- Your goal -
Nothing is needed except the lines below that run from the one with "Versand (52, 1010)" through the one with "Widerrufsformular", repeated exactly.
(Beginning of Available data)
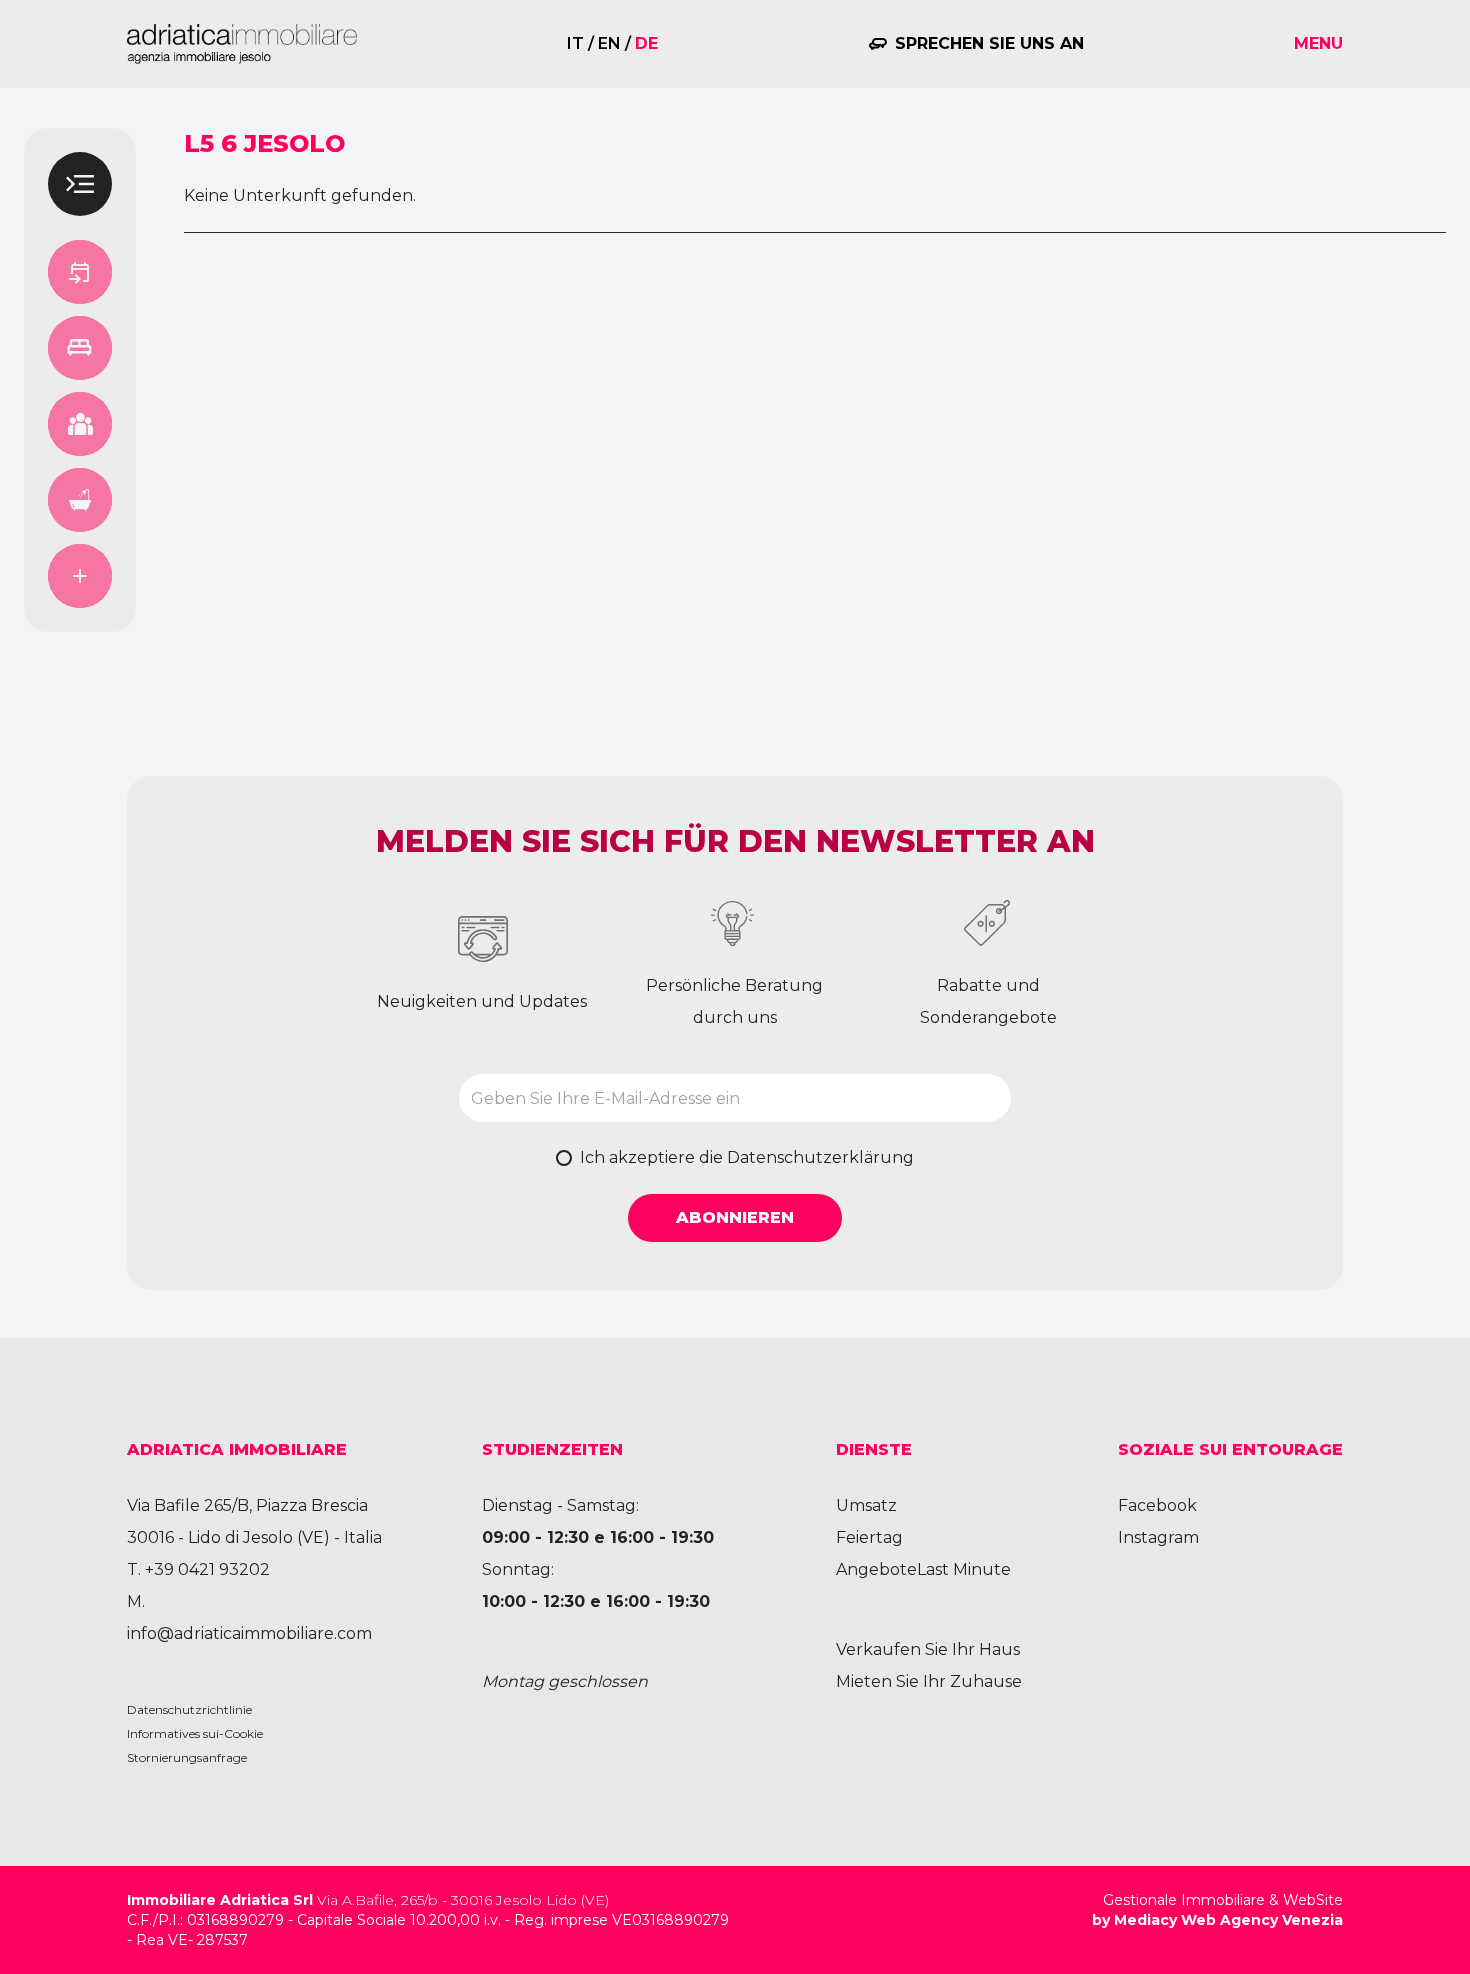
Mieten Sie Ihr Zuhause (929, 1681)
(End of Available data)
(Beginning of Available data)
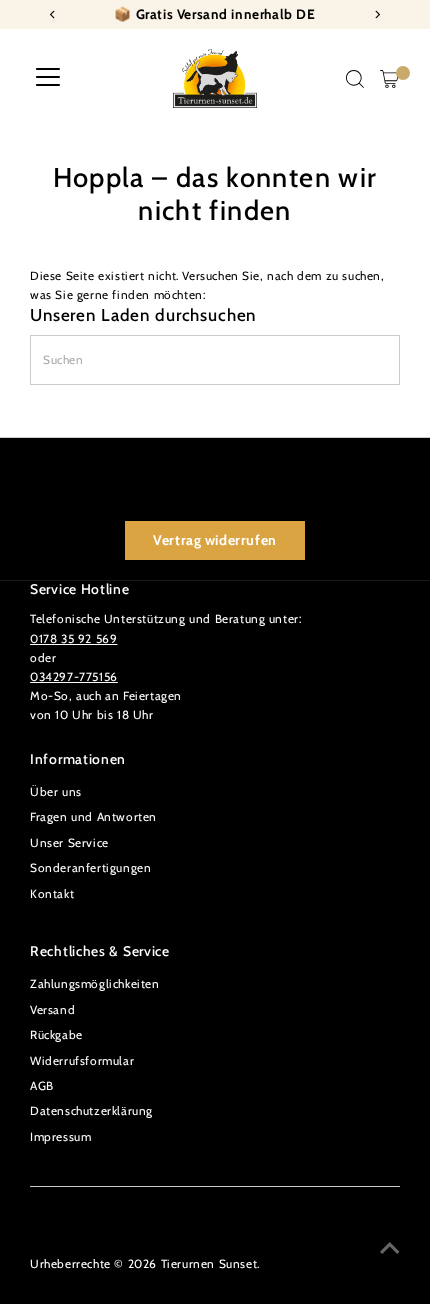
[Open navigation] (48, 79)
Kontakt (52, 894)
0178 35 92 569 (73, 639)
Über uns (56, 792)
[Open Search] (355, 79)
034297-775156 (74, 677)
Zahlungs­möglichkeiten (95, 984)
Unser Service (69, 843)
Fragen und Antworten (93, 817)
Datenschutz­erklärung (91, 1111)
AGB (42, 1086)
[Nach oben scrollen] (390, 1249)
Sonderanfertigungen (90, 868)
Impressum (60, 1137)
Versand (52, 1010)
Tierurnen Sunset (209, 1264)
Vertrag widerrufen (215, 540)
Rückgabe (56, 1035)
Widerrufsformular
(End of Available data)
- Exercise response -
Versand (52, 1010)
Tierurnen Sunset (209, 1264)
Vertrag widerrufen (215, 540)
Rückgabe (56, 1035)
Widerrufsformular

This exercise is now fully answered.